И как исключение среди антиод и гимнов есть у Слуцкого в полном смысле «ода» – «Бог», с характерным для одического стиля уподоблением властелина Богу:
Мы все ходили под Богом.У Бога под самым боком.Он жил не в небесной дали,Его иногда видалиЖивого. На мавзолее (1, 170).
В этих стихах нет прямого воспроизведения стилистики кого-либо из поэтов XVIII века, но есть прямая связь с поэтическим обожествлением Петра I в оде Ломоносова 1743 года, где Марс, а не сам поэт, не Ломоносов, как принято думать, говорит о Петре:
С Минервой сильный Марс гласит:«Он Бог, он Бог твой был, Россия,Он члены взял в тебе плотския,Сошел к тебе от горних мест…»474
Возможно ли найти объяснение парадоксальному факту воскрешения поэтического XVIII века в XX веке, да еще в эпоху между двух революций?
Если искать аналогий, то они обнаруживаются легко: говорящая живопись в поэзии Державина прямо ведет к российскому футуризму, который считал своим образцом кубизм нового искусства.
Но можно расширить область соответствий. Державин открыл для поэзии мир вещей, ближайшее окружение человека – его домашность, его жизнь «званскую», а не жизнь «вообще», не абстракцию, парную смерти. Впрочем, и смерть у него смотрит «сквозь забор», то есть живет в вещном мире.

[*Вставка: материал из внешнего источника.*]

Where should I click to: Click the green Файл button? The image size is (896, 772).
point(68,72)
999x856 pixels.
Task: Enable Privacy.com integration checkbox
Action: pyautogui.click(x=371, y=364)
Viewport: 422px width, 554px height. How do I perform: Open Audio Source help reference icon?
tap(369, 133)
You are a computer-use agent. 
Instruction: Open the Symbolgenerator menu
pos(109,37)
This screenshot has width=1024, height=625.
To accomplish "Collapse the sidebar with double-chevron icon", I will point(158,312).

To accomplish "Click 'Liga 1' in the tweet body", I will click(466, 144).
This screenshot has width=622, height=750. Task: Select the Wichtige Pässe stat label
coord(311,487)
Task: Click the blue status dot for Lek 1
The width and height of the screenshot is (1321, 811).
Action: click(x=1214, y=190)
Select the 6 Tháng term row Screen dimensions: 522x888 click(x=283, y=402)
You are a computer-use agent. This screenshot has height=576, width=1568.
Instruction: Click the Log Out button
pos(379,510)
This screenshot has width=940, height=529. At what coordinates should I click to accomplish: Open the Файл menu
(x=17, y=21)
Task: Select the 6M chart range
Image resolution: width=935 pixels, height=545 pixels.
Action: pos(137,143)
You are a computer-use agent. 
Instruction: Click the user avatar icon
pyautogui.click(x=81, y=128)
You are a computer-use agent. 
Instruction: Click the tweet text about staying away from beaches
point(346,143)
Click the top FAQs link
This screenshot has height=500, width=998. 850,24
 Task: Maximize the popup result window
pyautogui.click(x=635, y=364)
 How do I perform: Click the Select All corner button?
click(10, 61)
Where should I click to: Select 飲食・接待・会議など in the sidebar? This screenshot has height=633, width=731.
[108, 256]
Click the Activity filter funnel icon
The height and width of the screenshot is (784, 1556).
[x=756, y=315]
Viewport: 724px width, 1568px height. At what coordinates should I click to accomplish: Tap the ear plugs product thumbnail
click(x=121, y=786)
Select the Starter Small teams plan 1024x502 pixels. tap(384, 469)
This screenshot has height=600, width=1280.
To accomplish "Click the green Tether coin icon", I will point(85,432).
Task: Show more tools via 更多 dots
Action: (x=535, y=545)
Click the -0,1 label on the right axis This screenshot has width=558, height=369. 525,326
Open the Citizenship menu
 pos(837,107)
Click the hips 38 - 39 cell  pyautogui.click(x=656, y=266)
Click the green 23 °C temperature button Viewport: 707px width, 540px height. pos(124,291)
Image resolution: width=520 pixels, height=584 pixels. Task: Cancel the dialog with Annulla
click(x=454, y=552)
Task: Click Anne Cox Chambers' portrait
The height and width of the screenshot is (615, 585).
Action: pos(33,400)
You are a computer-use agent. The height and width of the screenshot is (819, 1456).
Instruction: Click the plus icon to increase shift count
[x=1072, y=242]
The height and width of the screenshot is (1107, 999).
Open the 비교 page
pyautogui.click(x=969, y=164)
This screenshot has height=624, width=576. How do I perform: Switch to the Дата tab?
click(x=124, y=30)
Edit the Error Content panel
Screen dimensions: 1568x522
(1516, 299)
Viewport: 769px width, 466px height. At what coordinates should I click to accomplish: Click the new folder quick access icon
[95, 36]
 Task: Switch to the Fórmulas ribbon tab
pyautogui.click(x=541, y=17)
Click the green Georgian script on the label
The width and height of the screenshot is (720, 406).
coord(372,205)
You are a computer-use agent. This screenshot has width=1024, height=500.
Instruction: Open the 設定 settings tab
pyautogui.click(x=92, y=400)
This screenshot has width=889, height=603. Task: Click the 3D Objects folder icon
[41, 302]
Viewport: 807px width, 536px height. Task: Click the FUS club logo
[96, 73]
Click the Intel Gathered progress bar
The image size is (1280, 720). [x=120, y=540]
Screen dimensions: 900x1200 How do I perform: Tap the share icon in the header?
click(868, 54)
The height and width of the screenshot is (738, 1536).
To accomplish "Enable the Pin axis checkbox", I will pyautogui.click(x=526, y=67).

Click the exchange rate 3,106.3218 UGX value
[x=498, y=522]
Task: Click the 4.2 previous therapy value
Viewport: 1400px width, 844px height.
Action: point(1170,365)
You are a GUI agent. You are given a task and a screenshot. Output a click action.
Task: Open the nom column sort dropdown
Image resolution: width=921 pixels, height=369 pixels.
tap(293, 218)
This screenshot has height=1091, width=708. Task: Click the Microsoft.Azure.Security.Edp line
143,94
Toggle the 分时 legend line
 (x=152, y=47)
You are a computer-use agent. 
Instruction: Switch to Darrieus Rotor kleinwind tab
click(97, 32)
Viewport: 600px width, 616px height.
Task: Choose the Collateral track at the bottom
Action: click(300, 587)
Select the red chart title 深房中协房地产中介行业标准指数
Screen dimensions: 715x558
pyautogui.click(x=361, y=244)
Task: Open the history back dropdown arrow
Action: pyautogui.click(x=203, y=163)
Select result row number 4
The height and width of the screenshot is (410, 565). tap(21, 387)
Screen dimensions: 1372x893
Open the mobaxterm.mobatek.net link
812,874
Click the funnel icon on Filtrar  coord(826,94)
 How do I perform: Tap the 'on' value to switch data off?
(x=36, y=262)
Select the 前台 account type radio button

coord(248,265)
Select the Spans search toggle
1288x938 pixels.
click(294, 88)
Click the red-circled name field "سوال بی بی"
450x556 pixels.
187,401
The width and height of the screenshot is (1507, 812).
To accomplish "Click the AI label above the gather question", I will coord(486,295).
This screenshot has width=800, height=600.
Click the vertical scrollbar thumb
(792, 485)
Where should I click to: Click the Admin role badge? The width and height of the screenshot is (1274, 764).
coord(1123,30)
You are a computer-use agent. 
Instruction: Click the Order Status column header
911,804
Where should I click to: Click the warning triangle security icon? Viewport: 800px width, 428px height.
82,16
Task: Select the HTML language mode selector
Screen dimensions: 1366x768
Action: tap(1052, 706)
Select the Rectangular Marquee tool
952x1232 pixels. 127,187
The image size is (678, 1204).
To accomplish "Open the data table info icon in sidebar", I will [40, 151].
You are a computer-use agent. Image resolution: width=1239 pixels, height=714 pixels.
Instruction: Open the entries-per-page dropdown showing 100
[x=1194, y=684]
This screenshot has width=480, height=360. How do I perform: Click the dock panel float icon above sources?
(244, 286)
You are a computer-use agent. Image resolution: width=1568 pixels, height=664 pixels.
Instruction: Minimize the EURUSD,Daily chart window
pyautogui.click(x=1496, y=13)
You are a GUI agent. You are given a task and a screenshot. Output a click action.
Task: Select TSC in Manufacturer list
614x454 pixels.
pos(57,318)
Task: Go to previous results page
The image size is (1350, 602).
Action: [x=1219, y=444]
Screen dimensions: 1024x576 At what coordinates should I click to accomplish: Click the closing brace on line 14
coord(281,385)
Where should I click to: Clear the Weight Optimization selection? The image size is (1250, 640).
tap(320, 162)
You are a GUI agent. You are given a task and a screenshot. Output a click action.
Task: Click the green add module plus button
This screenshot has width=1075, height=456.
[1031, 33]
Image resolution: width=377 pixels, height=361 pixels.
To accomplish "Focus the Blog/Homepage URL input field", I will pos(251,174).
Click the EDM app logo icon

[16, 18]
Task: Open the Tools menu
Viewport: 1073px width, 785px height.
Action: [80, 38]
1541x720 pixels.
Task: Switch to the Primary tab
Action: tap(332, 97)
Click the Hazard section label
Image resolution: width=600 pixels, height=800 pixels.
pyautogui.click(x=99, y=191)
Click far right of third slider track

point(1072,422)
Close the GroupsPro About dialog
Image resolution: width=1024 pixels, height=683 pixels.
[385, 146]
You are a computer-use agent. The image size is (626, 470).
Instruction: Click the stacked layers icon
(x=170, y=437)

Объясняя то, что он назвал «эллинизмом» русской поэзии, Мандельштам называл его «очеловечиванием окружающего мира». И далее: «Эллинизм – это всякая печка, около которой сидит человек и ценит ее тепло как родственное его внутреннему теплу»475.
Осложненное у Вячеслава Иванова его пронизанностью миром подлинно эллинистических ценностей и вещей обращение к вещному миру у футуристов и акмеистов (несмотря на все их несомненные расхождения) было обращением иных миров с их космическими масштабами во имя мира истории, мира посюстороннего и живущего своими законами, а не отражением надзвездных бурь и вихрей.
Конечно, мною названы только наиболее яркие и смелые обращения к XVIII веку. Я не мог дать полный свод всех его восприятий. Задача была скромней – показать, что поэзия XVIII века живет и оживает, питая многое и очень важное в поэзии XX века, переработанное Вячеславом Ивановым.
«Высокая болезнь» и проблема эпоса в 1920-е годы
Всеобщее признание пришло к Пастернаку в начале 1920-х годов после выхода в свет его сборника «Сестра моя – жизнь» (1922). Самое характерное в этом признании – единодушное у критиков ощущение в нем современного поэта, современного не по злободневности тематики, а по стилистике, отразившей, как тогда писали, революционную эпоху476. Но при этом от него ожидали и прямого отражения. Об этом очень настоятельно писала в 1922 году Марина Цветаева: «Слово Пастернака о Революции, как слово самой революции о себе, – впереди»477.
Можно предположить, что «Высокая болезнь» была ответом Пастернака на ожидание от него прямого отклика, прямого поэтического выражения Революции.
«Высокая болезнь» была и его первым опытом эпической формы, потребовавшим прежде всего сознательного выбора приемов монтирования того, что в сборниках, несмотря на ощутимую цикличность, в пределах каждого стихотворения оставалось относительно независимым.
На «Высокую болезнь» в 1920-е годы смотрели как на проходную вещь или просто считали ее неудачей. Так, «влюбленный», по его собственным признаниям, в Пастернака-поэта Юрий Тынянов писал в 1924 году, что «в “Высокой болезни” эпос… не вытанцевался»478.
Первоначальная редакция «Высокой болезни», напечатанная в журнале «Леф», позднее, в 1928 году, дорабатывалась: многое было выброшено, сделаны две вставки и прибавлена концовка о Ленине на трибуне IX съезда Советов в ноябре 1921 года479.